**INSTRUCTIONS TO FOLLOW**
Only an exact, complete copy of the listing will serve as the answer.

**TASK INPUT**
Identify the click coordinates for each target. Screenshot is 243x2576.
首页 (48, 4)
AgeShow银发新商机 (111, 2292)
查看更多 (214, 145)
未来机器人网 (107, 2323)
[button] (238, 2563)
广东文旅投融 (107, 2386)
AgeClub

**ANSWER FOR THIS EXERCISE**
Identify the click coordinates for each target. Screenshot is 243x2576.
首页 (48, 4)
AgeShow银发新商机 (111, 2292)
查看更多 (214, 145)
未来机器人网 (107, 2323)
[button] (238, 2563)
广东文旅投融 (107, 2386)
AgeClub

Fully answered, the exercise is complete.